Material for this exercise:
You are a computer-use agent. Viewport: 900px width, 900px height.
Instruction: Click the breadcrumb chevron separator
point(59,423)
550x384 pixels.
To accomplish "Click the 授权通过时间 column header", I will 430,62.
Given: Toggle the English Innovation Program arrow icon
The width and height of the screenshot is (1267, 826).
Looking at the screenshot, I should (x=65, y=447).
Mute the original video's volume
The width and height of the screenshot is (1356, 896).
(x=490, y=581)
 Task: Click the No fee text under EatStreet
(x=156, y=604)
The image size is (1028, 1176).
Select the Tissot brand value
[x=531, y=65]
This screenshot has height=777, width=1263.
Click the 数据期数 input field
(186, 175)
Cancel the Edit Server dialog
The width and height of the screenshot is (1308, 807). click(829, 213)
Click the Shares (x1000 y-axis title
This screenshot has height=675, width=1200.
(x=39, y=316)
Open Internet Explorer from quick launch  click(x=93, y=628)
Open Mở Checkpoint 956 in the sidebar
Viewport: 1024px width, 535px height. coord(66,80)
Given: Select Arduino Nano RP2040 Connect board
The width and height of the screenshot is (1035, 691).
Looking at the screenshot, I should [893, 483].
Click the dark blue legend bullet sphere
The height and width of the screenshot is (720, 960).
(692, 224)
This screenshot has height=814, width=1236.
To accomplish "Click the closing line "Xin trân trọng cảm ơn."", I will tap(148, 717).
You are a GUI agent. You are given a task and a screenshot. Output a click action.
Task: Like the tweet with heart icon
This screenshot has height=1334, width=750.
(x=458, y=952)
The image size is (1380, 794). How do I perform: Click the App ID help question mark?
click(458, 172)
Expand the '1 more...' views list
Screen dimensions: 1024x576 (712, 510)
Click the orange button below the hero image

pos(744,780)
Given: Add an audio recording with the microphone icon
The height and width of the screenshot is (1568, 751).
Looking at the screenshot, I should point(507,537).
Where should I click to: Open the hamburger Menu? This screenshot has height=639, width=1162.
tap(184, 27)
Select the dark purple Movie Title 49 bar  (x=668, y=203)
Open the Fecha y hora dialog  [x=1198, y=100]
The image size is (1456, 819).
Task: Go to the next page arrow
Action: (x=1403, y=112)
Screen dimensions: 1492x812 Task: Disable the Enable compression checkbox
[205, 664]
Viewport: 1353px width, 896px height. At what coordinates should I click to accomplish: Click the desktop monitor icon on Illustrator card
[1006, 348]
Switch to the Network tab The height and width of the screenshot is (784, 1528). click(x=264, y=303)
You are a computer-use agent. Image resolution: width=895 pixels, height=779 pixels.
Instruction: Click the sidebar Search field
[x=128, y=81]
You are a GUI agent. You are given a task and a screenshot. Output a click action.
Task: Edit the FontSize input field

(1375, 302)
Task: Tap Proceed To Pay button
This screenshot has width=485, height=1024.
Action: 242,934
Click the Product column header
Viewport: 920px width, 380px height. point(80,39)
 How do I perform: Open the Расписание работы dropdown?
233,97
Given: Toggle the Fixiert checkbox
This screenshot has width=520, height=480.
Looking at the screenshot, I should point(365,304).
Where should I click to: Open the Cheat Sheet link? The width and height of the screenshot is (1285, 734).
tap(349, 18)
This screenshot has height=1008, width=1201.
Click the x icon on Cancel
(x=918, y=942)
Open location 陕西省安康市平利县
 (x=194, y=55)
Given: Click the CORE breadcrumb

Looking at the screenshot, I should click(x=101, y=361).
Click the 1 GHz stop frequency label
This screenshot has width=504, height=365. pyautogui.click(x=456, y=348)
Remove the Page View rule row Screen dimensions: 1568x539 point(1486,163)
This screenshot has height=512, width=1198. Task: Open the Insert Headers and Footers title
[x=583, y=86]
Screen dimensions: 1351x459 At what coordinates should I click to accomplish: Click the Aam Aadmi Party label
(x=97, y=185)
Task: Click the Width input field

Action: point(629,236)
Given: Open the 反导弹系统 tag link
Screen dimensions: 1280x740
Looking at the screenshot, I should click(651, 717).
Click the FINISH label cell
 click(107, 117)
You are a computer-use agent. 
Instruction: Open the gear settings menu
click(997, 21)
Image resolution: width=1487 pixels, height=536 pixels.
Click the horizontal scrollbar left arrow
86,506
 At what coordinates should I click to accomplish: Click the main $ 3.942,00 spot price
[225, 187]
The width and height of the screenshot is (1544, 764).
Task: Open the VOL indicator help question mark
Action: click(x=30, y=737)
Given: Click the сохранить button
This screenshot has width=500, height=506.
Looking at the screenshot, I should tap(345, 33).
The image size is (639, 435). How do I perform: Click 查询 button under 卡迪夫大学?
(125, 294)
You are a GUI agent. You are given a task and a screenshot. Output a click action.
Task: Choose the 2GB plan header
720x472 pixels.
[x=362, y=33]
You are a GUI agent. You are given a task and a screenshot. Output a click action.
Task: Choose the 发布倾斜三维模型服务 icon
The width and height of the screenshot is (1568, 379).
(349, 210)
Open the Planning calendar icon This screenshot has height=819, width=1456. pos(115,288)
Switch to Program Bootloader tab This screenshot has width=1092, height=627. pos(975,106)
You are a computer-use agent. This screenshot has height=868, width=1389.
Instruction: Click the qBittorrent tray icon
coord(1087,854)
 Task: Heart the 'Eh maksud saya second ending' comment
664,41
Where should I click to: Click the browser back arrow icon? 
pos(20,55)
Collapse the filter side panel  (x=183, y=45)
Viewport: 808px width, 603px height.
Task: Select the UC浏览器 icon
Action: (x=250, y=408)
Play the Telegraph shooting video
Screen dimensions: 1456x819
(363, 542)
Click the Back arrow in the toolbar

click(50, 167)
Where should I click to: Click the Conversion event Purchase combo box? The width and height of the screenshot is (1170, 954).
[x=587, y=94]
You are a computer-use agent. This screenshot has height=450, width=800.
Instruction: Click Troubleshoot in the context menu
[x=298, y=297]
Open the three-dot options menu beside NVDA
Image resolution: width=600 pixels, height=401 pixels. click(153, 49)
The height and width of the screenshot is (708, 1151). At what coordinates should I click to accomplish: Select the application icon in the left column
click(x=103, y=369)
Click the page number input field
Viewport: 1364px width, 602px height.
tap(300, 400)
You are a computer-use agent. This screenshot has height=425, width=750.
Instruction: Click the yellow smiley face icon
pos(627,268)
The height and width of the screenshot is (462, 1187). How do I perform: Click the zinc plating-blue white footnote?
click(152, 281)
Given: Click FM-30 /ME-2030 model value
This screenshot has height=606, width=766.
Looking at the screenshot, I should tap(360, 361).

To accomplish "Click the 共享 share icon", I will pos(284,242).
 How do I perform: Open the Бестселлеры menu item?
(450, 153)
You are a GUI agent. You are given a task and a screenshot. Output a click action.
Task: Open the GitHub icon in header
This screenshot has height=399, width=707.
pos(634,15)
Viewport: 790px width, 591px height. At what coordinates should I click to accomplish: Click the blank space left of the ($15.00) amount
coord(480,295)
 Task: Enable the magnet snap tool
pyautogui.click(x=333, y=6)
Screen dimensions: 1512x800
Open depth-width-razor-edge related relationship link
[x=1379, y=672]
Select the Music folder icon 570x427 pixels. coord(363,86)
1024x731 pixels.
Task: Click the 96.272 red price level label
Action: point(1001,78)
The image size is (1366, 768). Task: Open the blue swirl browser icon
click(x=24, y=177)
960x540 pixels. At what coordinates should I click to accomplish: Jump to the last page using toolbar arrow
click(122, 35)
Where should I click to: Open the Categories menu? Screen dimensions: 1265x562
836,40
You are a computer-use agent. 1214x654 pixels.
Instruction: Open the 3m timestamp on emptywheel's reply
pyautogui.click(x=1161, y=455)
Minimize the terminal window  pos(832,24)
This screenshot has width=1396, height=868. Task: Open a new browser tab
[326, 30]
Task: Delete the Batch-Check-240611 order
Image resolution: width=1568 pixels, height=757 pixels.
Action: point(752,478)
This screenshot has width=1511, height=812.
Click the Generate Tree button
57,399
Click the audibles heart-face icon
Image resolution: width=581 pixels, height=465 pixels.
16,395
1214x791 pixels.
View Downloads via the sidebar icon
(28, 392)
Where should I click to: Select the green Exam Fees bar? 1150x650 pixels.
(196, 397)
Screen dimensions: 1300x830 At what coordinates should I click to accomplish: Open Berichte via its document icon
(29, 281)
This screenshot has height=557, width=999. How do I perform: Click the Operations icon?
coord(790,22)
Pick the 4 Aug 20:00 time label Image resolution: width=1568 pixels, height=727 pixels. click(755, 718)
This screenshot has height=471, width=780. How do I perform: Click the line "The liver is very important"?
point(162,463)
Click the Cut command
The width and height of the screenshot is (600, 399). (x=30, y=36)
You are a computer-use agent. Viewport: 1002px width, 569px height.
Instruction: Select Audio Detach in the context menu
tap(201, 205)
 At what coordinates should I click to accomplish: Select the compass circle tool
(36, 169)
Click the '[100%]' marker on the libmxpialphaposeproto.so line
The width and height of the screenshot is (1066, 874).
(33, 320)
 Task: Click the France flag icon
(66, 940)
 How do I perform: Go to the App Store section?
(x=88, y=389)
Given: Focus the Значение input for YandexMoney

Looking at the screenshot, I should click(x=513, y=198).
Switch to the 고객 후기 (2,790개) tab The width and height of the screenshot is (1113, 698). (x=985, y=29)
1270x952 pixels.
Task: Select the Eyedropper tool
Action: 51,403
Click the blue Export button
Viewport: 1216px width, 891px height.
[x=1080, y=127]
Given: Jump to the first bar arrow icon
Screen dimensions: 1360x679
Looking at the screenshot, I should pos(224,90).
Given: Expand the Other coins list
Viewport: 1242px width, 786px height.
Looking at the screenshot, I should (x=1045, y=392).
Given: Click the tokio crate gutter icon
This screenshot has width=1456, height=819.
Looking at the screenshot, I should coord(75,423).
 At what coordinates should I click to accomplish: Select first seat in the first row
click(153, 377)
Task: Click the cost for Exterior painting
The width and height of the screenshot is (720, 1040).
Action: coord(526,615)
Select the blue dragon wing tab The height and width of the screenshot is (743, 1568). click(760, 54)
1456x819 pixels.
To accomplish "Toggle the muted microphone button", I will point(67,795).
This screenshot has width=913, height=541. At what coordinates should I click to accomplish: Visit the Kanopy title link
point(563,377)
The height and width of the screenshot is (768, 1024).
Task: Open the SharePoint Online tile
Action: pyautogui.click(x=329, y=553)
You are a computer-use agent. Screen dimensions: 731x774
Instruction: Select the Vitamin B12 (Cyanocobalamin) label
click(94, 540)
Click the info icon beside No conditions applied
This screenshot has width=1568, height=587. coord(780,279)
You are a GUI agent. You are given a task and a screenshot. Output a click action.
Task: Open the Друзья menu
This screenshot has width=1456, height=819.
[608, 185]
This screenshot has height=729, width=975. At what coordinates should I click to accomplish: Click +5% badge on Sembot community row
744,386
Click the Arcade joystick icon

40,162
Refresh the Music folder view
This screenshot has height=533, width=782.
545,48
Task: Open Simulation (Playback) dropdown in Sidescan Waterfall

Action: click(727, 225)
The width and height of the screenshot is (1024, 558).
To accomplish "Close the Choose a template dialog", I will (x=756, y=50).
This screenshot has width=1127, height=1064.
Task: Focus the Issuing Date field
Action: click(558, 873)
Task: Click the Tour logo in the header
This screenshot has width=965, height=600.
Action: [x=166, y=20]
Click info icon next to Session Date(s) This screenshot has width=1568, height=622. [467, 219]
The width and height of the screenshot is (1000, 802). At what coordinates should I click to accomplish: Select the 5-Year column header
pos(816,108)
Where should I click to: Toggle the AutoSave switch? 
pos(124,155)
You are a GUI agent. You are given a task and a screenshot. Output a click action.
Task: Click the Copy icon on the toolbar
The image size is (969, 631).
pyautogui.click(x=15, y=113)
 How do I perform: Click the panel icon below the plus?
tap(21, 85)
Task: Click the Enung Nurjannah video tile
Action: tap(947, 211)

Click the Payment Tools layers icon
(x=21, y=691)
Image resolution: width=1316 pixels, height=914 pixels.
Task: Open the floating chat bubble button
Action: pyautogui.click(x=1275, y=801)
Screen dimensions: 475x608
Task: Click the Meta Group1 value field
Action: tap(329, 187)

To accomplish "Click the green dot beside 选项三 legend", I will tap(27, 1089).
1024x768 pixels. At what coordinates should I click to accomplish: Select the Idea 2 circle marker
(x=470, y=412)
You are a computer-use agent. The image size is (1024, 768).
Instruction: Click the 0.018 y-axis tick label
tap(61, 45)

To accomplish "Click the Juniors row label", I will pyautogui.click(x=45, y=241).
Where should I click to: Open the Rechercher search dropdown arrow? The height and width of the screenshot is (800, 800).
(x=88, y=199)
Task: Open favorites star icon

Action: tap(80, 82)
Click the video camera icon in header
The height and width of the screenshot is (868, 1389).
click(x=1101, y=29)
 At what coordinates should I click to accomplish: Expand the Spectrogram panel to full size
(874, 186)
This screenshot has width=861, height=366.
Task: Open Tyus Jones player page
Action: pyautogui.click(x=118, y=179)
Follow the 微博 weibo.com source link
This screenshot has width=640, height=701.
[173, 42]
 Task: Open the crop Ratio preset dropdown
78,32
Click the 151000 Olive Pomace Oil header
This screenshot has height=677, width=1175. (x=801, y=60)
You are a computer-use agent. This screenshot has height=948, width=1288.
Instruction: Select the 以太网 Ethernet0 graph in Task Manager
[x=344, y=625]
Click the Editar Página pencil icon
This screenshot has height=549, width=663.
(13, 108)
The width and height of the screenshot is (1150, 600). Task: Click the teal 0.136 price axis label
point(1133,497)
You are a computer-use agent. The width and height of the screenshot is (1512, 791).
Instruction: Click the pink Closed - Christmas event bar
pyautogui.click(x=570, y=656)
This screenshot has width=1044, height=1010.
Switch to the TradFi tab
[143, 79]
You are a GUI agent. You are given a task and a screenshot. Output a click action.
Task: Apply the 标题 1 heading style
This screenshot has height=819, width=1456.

Set exercise: Write out the lines in the records from the line containing "Refresh the Music folder view" up to and including the line containing "Action: click(727, 225)", exactly as they appear.

Solution to this exercise:
Refresh the Music folder view
This screenshot has height=533, width=782.
545,48
Task: Open Simulation (Playback) dropdown in Sidescan Waterfall

Action: click(727, 225)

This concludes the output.